You should be able to ask

any question about your food.

You should also receive a straightforward answer.

Old River Farms provides good food you can trust, raised in harmony with nature. We raise our pigs with the highest standards and a deep respect for the animals and the people who consume them.


We rotate our hogs through forests, continually moving them to fresh forage. Pigs are omnivores, and unlike ruminants, they thrive in woodland environments. They forage on grass, leaves, nuts, roots, insects, fruits, berries, shrubs, and nearly everything above or just below the ground.

Our hogs roam the woods in groups known as “sounders,” generally comprised of no more than 50 hogs per sounder. The pigs in each sounder will spend their entire lives together, rooting, feasting, and sleeping piled on top of one another.

Pigs are incredibly social creatures. They form an intimate and complex social hegemony with their sounder-mates and, more than anything, fear separation. This is why we never single out any pig, but from start to finish, we always keep them in the comfort of their companions. 

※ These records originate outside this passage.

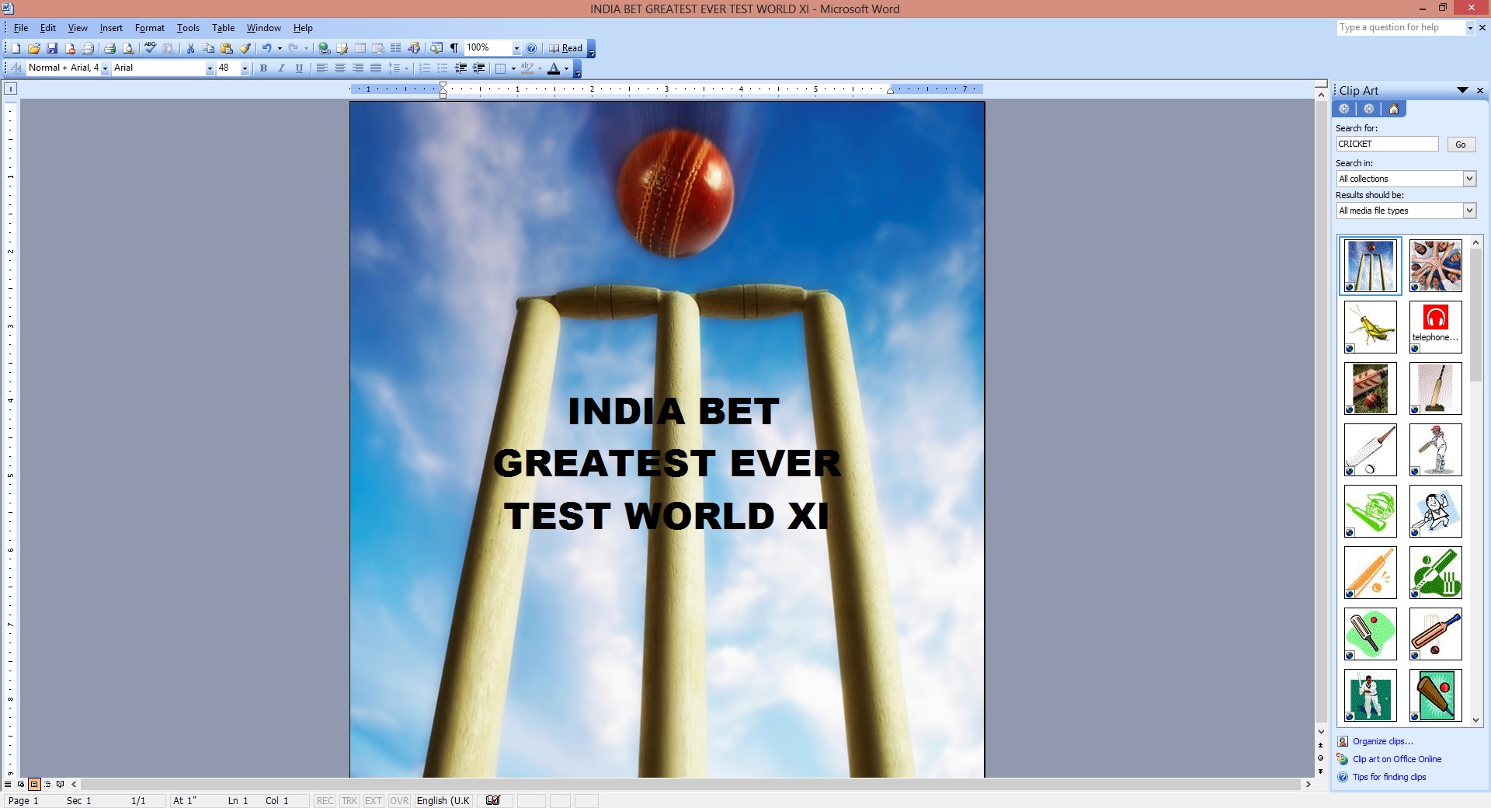Screen dimensions: 1491x808
Task: Go to Clip Art task pane home
Action: coord(1393,109)
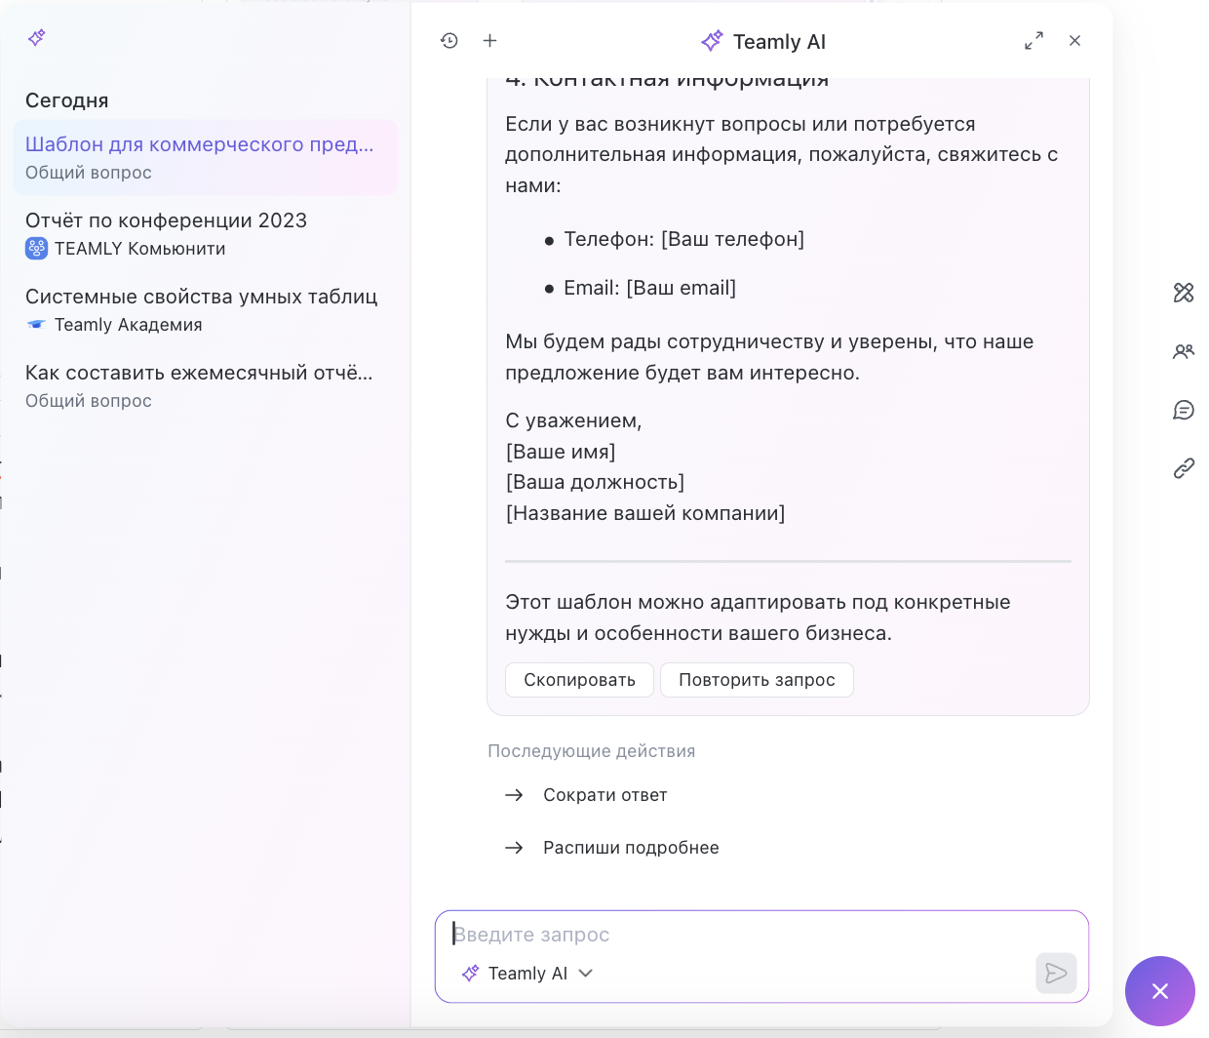Open the comments icon on right rail
This screenshot has height=1038, width=1209.
click(1184, 410)
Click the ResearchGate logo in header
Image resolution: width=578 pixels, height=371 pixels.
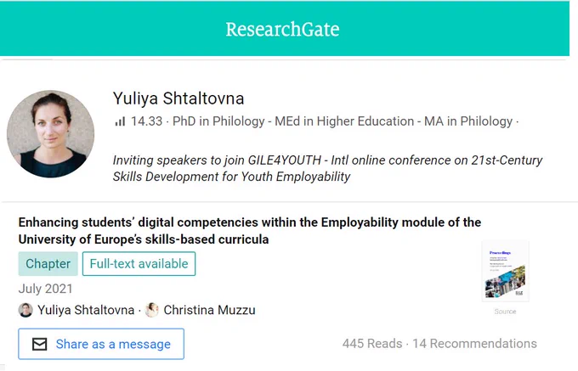(x=282, y=29)
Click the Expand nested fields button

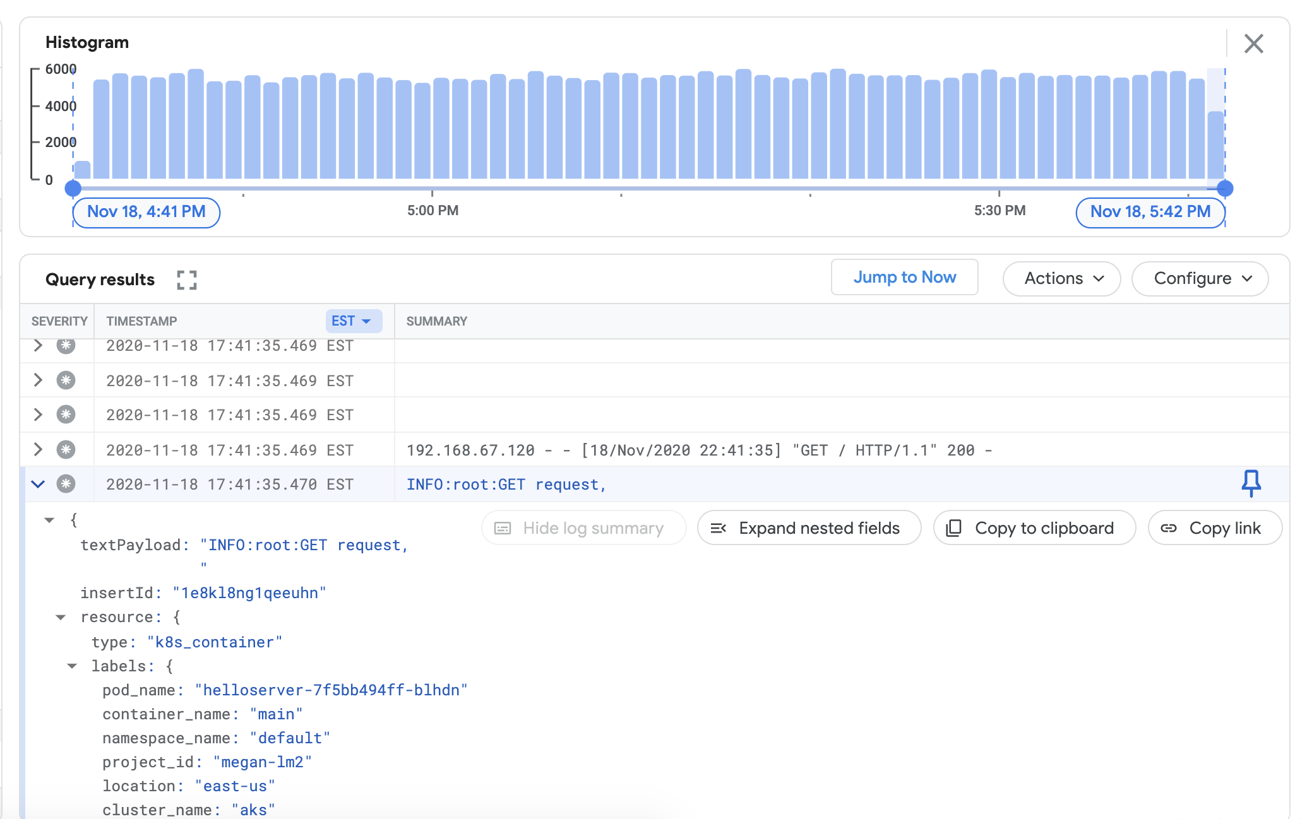807,526
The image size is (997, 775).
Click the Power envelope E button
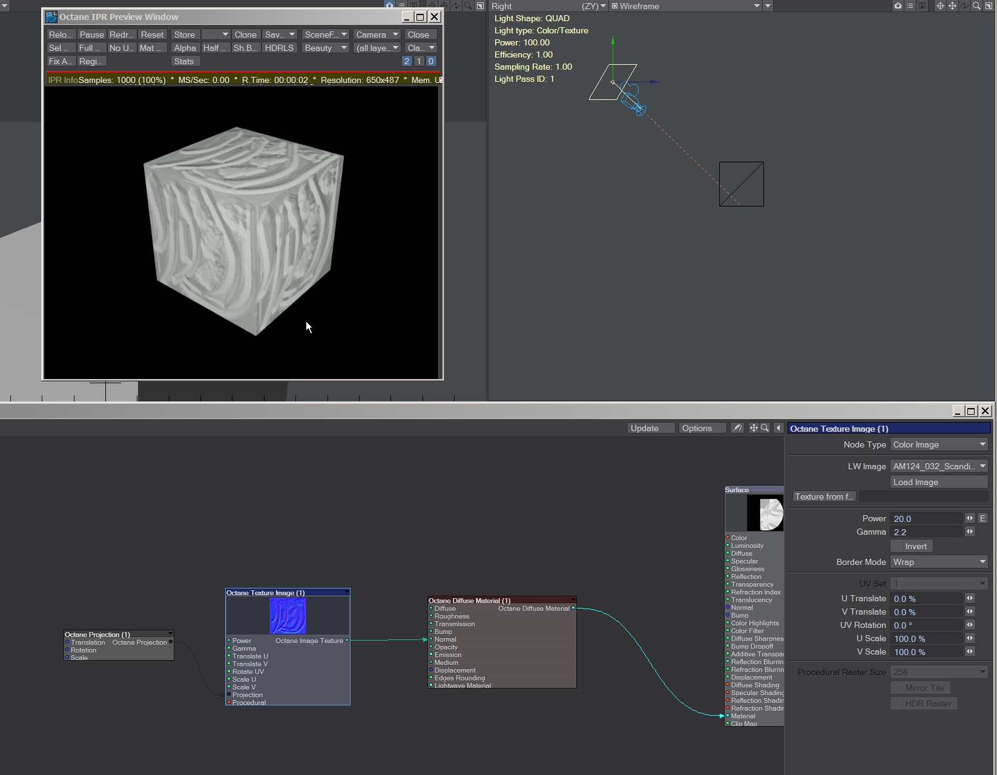(982, 518)
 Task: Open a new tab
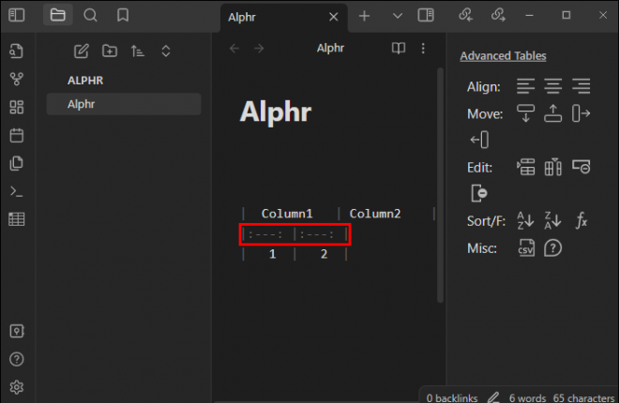(365, 16)
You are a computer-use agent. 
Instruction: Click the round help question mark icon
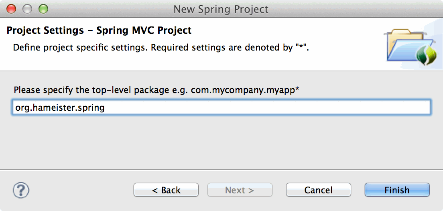pos(21,189)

Once we train our piglets to hot wire in our training pen, we move them to the woods, where we give them fresh half-acre paddocks.

When a positive level of disturbance in the forest floor is reached (not too much, but enough to help regenerate healthy forage and an appropriate tree density), we move the pigs to their next paddock–generally every 1-2 weeks.

Before we move them on, we sow the land with cover crops, native grasses, and local wildflowers. The pigs trample these seeds into the soil, helping to regenerate the land that recently nourished them. When the pigs leave an area, the diversity, wildlife habitat, and natural ecosystem processes improve significantly.